The frontal lobe occupies about 40% of the brain, was the last to evolve, and is much larger than that of our nonhuman primate relatives. The frontal lobe has extensive connections with other parts of the brain, and it is this network that gives the region its privileged role of coordinating input from multiple areas and coordinating a response.

Luria documented how damage to the frontal lobe could lead to “dysexecutive syndrome” — a compromise in behavioral and cognitive functions that depend on the integrity of the frontal lobe and its connections. These include difficulty organizing and planning for the future, an inability to multitask, decreased self-awareness, mood swings, and lack of concern for other people, as well as the inability to learn from past actions, denial that there is a problem, volatility, and socially inappropriate behavior. Executive function impairment rarely occurs in a vacuum and is compromised in a variety of conditions that affect the brain across the lifespan.

While these abilities gradually decline with age there can be dramatic changes in executive function-related behaviors after brain changes resulting from common brain disorders like stroke, degenerative brain disorders (e.g., Alzheimer’s disease), and vascular dementia (secondary to compromised blood supply to the brain). Indeed, behavioral change may be the first clinical presentation of an underlying dementia, especially if the initial loss of brain cells (atrophy) occurs primarily in the frontal lobe.

Erratic behavior including disinhibition, coarseness, near-total lack of empathy, and poor judgment — either occurring for the first time in later life or a substantial amplification of prior behaviors — should also alert one (and/or their family and colleagues) to the possibility of an underlying dementia.

A comprehensive evaluation of late-onset behavioral change should include a complete neuropsychiatric assessment together with neuropsychological testing of executive functions, memory, language, and spatial functions. It should also include brain scans to rule out strokes and other structural abnormalities. A recently available screening blood test for amyloid (a protein biomarker of Alzheimer’s disease) and a positron emission tomography scan to examine the brain for high levels of amyloid would complete the workup of an elderly individual being worked up for executive function impairment.
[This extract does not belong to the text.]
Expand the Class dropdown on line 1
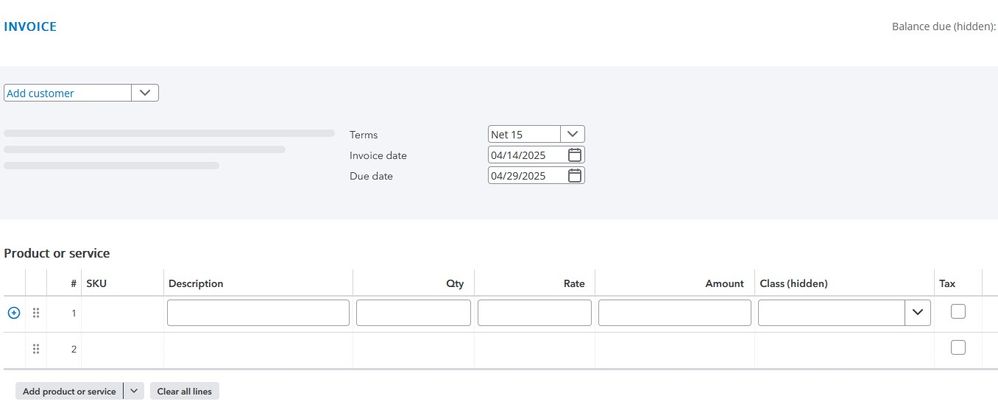Viewport: 998px width, 407px height. click(918, 313)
Executive function impairment can be subtle and elusive especially when compared with other cognitive domains like memory and language. It may be prematurely dismissed as benign “personality change” occurring with aging. That would be a mistake. The consequences of executive function impairment can be profound and far reaching, especially if the individual is in a major leadership role where the ripple effects of bad decisions are widespread.
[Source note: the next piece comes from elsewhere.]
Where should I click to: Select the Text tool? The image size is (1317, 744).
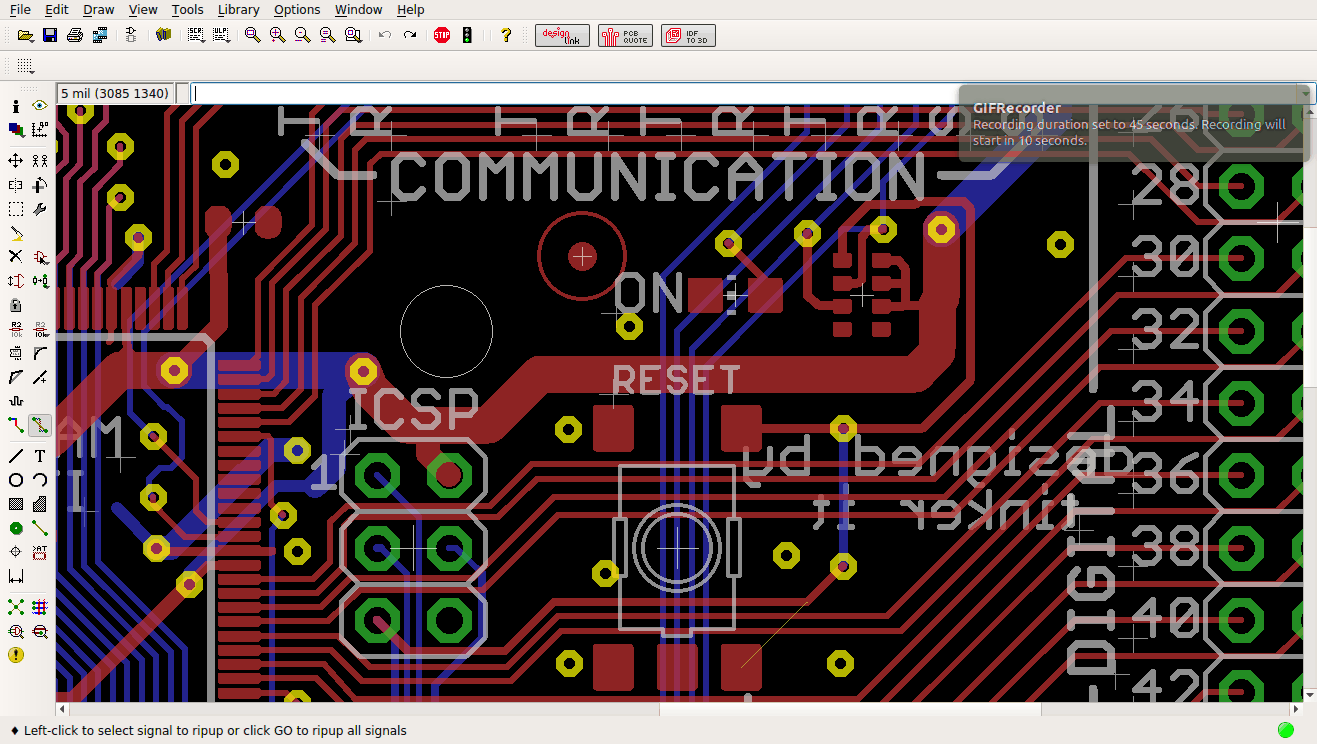[40, 455]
When a CEO develops acquired executive dysfunction (e.g., from a stroke or neurodegenerative change) yet remains in their role, the challenges become immediately apparent. It is critical to determine the root cause of the impairment to tailor management strategies more precisely.
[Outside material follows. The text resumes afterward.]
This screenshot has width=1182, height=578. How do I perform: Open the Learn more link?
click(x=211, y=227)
The goal may shift from restoring peak cognition to preserving decision quality, reducing risk, and scaffolding daily behavior through reliance on the aid of others. Depending on the cause, the most effective approaches combine cognitive rehabilitation principles (simplifying and reducing the cognitive demands on the individual), behavioral/environmental structuring (reducing distractions), and organizational safeguards including error protection protocols.

If the underlying condition is an irreversible dementia, one should prepare for an inevitable worsening of the mental state over time.

While the road ahead may be long and difficult, intellectual honesty, objectivity, and a thorough workup are the first steps in this process. There can be no compromise. The risks are too great.

Anand Kumar is the head of the Department of Psychiatry at the University of Illinois at Chicago and past president of the American Association for Geriatric Psychiatry. Neil Pliskin, Ph.D., is director of neuropsychology services at University of Illinois Health and the past president of the Society of Clinical Neuropsychology.